[TEKS SUMBER]:

▬▬▬

Kejati Sumut Hentikan Penuntutan Perkara 2 Tersangka Pengancaman Dengan Pendekatan Keadilan Restoratif

MEDAN, Suaraperjuangan.id -Kejaksaan Tinggi Sumatera Utara kembali menghentikan penuntutan 2 perkara dengan pendekatan keadilan restoratif, setelah sebelumnya dilakukan ekspose kepada Jaksa Agung Muda Pidana Umum (JAM Pidum) Dr. Fadil Zumhana yang diwakili Direktur TP Oharda pada JAM Pidum Agnes Triani, SH,MH, Kamis (8/6/2023) dari ruang Vicon Lantai 2 Kantor Kejati Sumut, Jalan AH Nasution Medan.

Ekspose perkara disampaikan langsung oleh Kajati Sumut Idianto, SH,MH didampingi Wakajati Sumut Joko Purwanto, SH, Aspidum Luhur Istighfar, SH,M.Hum, Kabag TU, Koordinator, dan para Kasi. Kegiatan ekspose juga diikuti Kajari Labuhanbatu Furkonsyah Lubis, SH,MH, Kajari Deliserdang Dr. Jabal Nur, Kacabjari Deli Serdang di Labuhan Deli, Kasi Pidum dan JPU.

Kajati Sumut Idianto melalui Kasi Penkum Yos A Tarigan, SH,MH menyampaikan bahwa sampai Kamis (8/6/2023) Kejati Sumut sudah menghentikan 32 perkara dengan pendekatan keadilan restoratif.

▬▬▬

[DATA REKAMAN]:
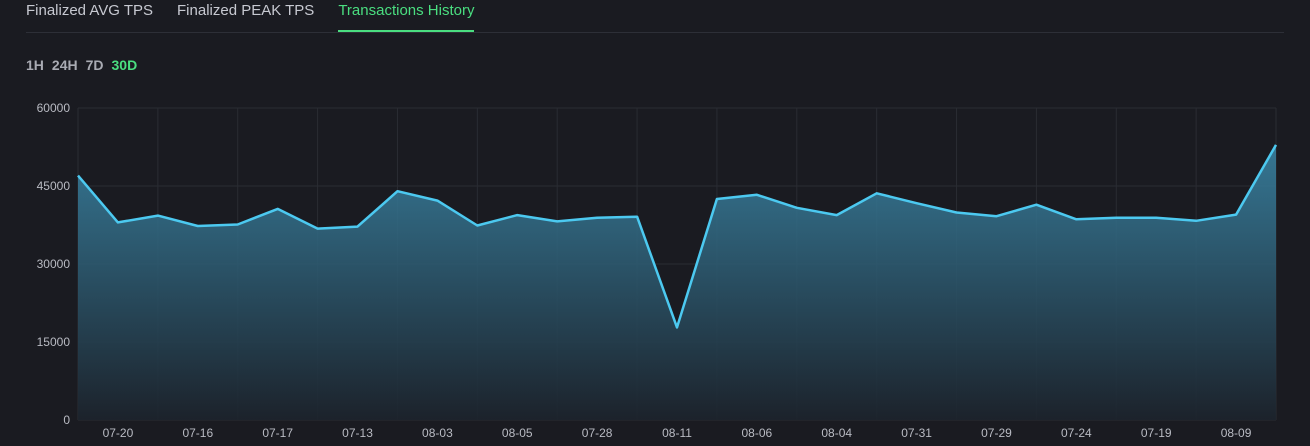 The image size is (1310, 446). What do you see at coordinates (278, 433) in the screenshot?
I see `x-tick-label: 07-17` at bounding box center [278, 433].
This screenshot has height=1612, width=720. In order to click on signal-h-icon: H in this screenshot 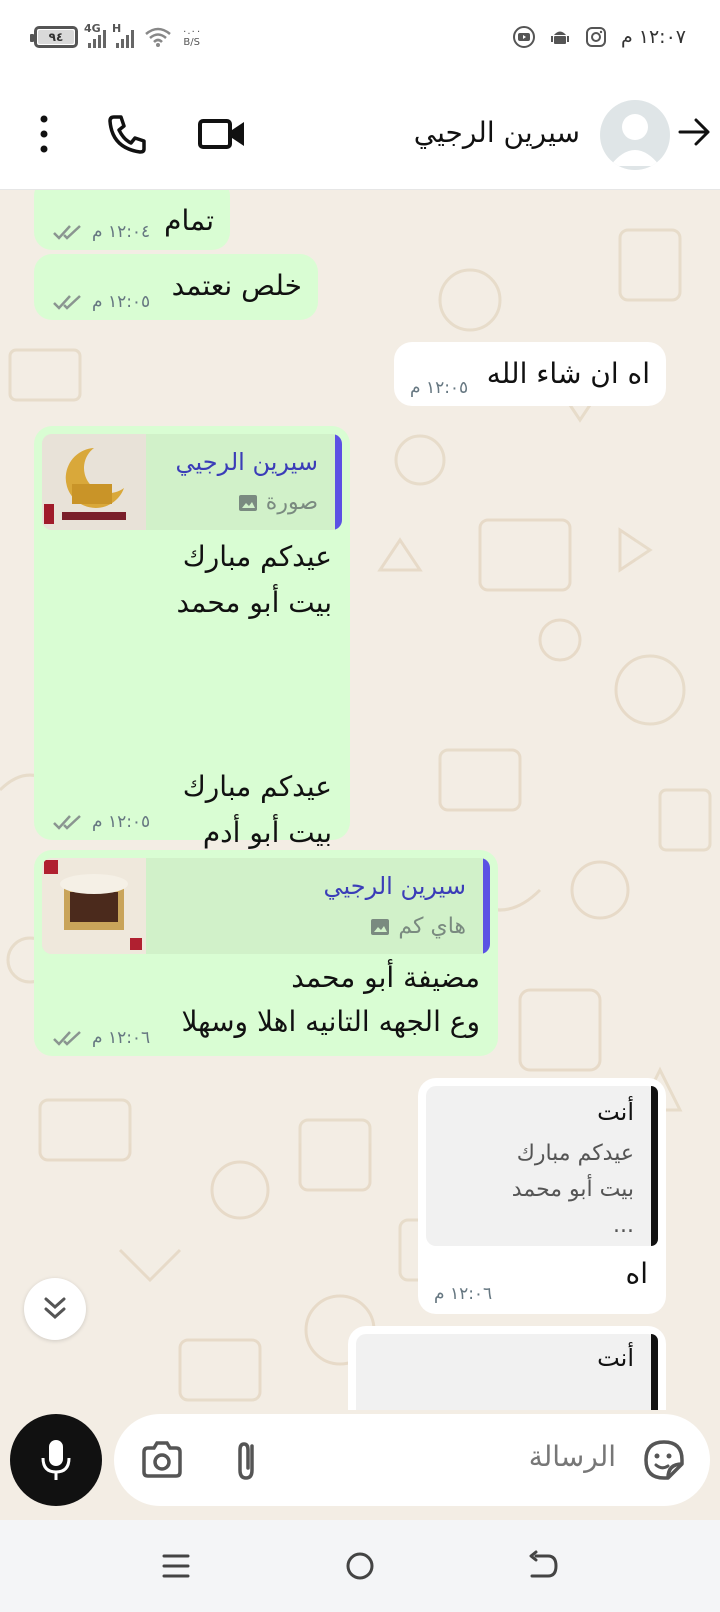, I will do `click(123, 35)`.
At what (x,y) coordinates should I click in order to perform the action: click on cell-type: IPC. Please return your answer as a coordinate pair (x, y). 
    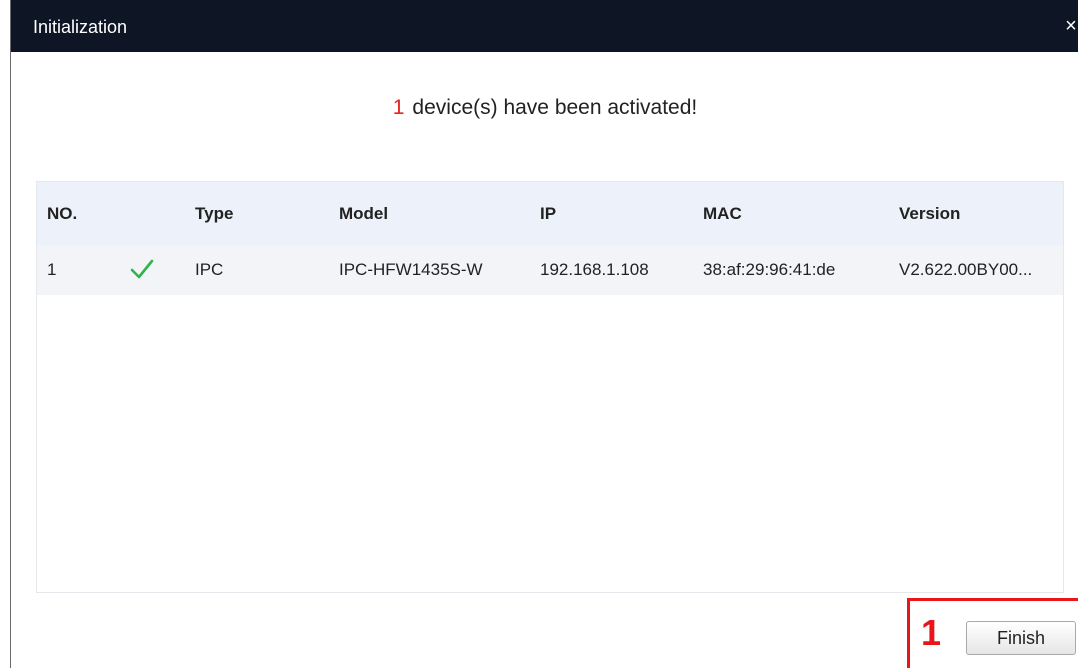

▬▬▬

[PETUNJUK LATIHAN]:
**a)** Salin persis bagian berita tentang penghentian penuntutan oleh Kejati Sumut, mulai dari "Kajati Sumut Idianto melalui" dan berakhir pada "pendekatan keadilan restoratif.".
**b)** Berdasarkan berita tentang penghentian penuntutan oleh Kejati Sumut, jelaskan dengan pendekatan apa penuntutan 2 perkara itu dihentikan dan langkah apa yang dilakukan lebih dahulu. Jawab dalam satu sampai tiga kalimat.
**c)** Teruskan berita tentang penghentian penuntutan oleh Kejati Sumut, dimulai sesudah kalimat terakhir yang tercantum.

[HASIL LATIHAN]:
**a)**
Kajati Sumut Idianto melalui Kasi Penkum Yos A Tarigan, SH,MH menyampaikan bahwa sampai Kamis (8/6/2023) Kejati Sumut sudah menghentikan 32 perkara dengan pendekatan keadilan restoratif.

**b)** Penuntutan 2 perkara itu dihentikan dengan pendekatan keadilan restoratif. Sebelumnya, perkara diekspose kepada JAM Pidum Dr. Fadil Zumhana yang diwakili Direktur TP Oharda pada JAM Pidum Agnes Triani, SH,MH. Ekspose itu berlangsung pada Kamis (8/6/2023) dari ruang Vicon Lantai 2 Kantor Kejati Sumut.

**c)**
"Kali ini, ada 2 perkara yang diajukan untuk dihentikan penuntutannya dengan Restorative Justice (RJ), yaitu dari Kejaksaan Negeri Labuhanbatu  dengan tersangka atas nama Zulpan Efendi Rambe melanggar Pasal 335 ayat (1) Ke-1 KUHP dan perkara dari Cabjari Deli Serdang di Labuhan Deli dengan tersangka Parsaulian Naolo Haholongan Hasibuan melanggar Pasal 335 Ayat (1) ke-1 KUHP," papar Yos A Tarigan.

Dua perkara ini, kata Yos sama-sama melanggar Pasal 335 ayat (1) Ke-1 KUHPidana  “Barang siapa secara melawan hukum memaksa orang lain supaya melakukan, tidak melakukan atau membiarkan sesuatu, dengan memakai kekerasan, sesuatu perbuatan lain maupun perlakuan yang tak menyenangkan, atau dengan memakai ancaman kekerasan, sesuatu perbuatan lain maupun perlakuan yang tak menyenangkan, baik terhadap orang itu sendiri maupun orang lain”, setelah di ekspose kepada JAM Pidum Kejagung RI disetujui untuk dihentikan penuntutannya dengan pendekatan keadilan restoratif.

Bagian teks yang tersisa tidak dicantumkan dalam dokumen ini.